Another important thing I’ve learned is to find ways in which my skills offer something new to those around me, and to embrace the opportunities that come with that.   I have become the departmental go-to for statistical work and help, from the experimental design process through the analysis and interpretation of data. At first when people came to me with data sets and a somewhat cloudy focus on what they hoped to get out of the analysis, I felt trapped – stuck analyzing something for someone else and taking away from my own work. I quickly realized that, too, was a product of trying to manage too many research students at one time. I have truly come to embrace how much I can learn about other systems and other questions (and advanced scientific inquiry in general) by collaborating with so many people on the analytical components of their work. Further, neither the broader scientific community nor my peers and administrators on campus see this type of contribution to research as a negative thing. It is often complex and important enough to warrant co-authorship on papers, which are more likely to be published with appropriate and rigorous statistical analyses. In addition, word gets around quickly that I can be a good team player (most of the time).


Finally, the third important thing I’ve learned in five years here is to be visible. I am sure to show the campus community, and administrators in particular, exactly how productive we can be with even moderate amounts of support.
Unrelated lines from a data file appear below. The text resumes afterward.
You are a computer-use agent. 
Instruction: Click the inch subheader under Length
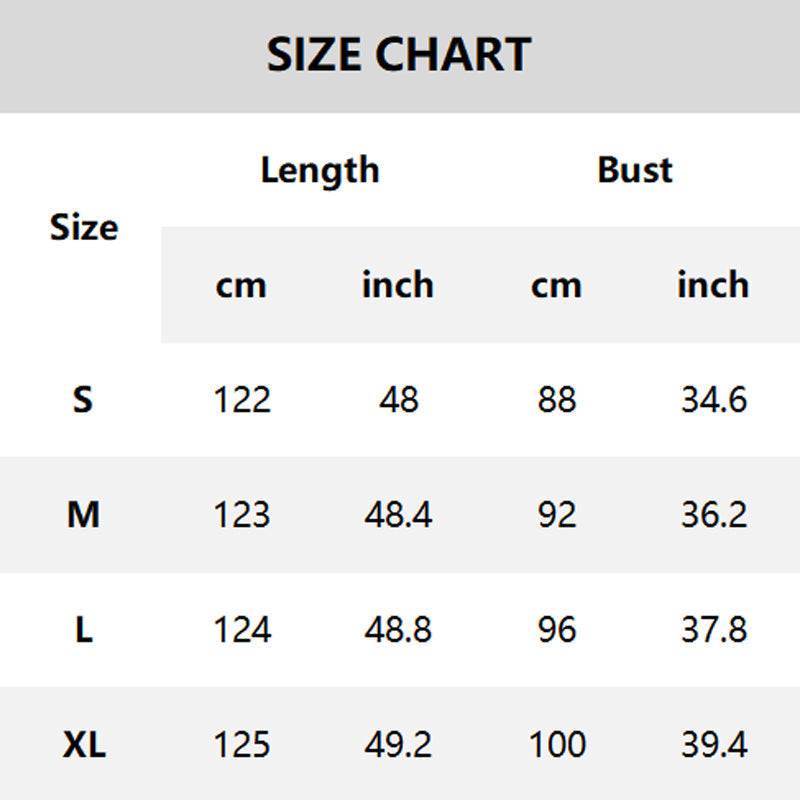click(398, 285)
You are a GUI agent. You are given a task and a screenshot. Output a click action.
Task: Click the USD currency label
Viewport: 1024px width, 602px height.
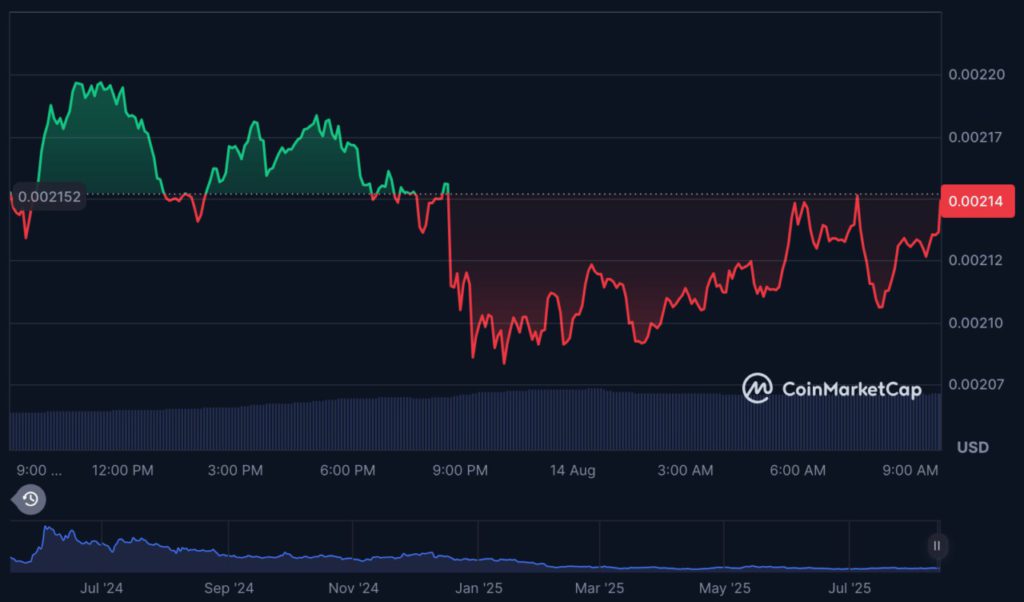pos(972,447)
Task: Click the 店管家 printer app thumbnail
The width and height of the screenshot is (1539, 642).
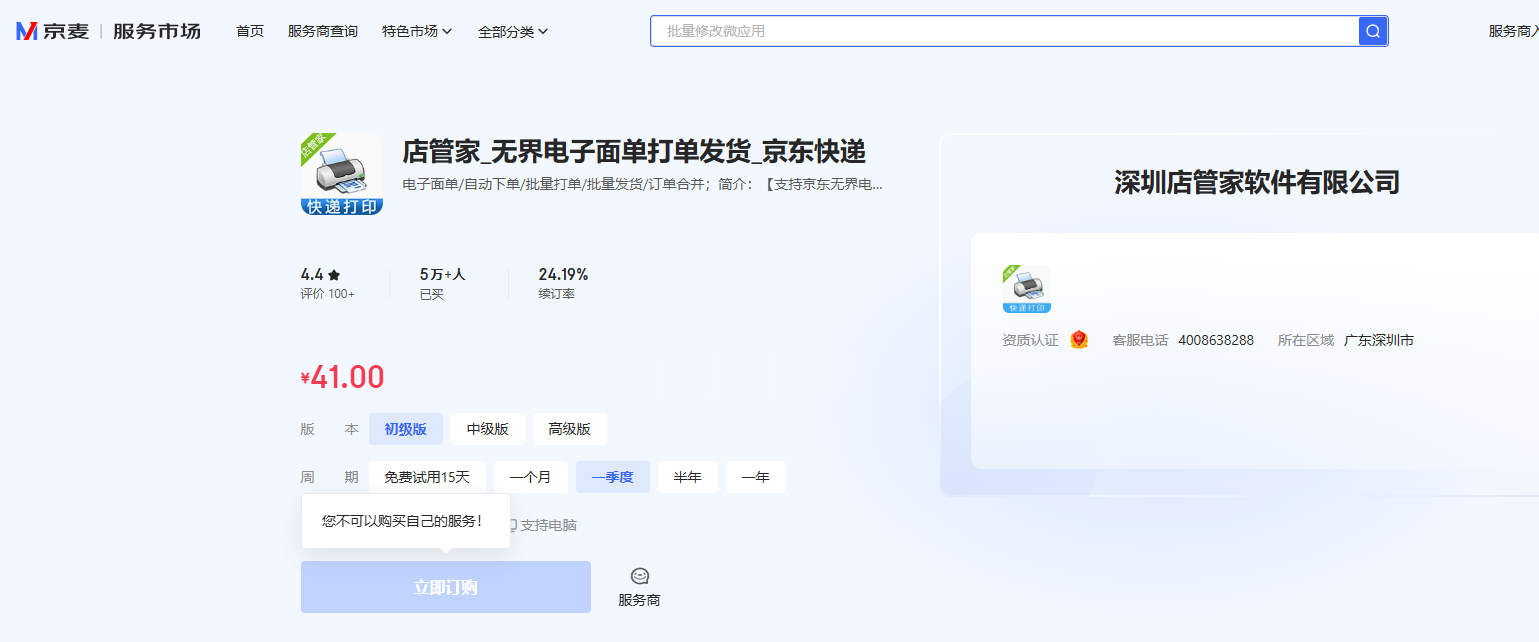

That support needs to come in the form of time to complete research activities as well as financial support for those activities. I have taken every opportunity to not only showcase my students work through campus and local media outlets, but also to provide colleagues and administrators with quick summaries of how much was accomplished with relatively little financial investment. I have no doubt that teaching one (or fewer) courses per year and operating a lab with a multi-million dollar NSF grant as a backbone makes for more convenient research, but that is FAR from being the only route to good, impactful research. My students and I have strung together a number of small grants and have reached a level of productivity that I could have only hoped for when I started here, and honestly, I know a big part of that is being able to communicate what we do, how well we do it, and most importantly, why anybody should care.



My tenure portfolio is due 3 months from Friday, and I think I feel about as good as anyone could about putting everything on the line in front of my peers in the tenure review process. I have learned so much from my experiences here and I have learned so much from my colleagues. I have probably learned the most from my students. I hope that many of them have learned from me and benefitted from my presence on this faculty as well.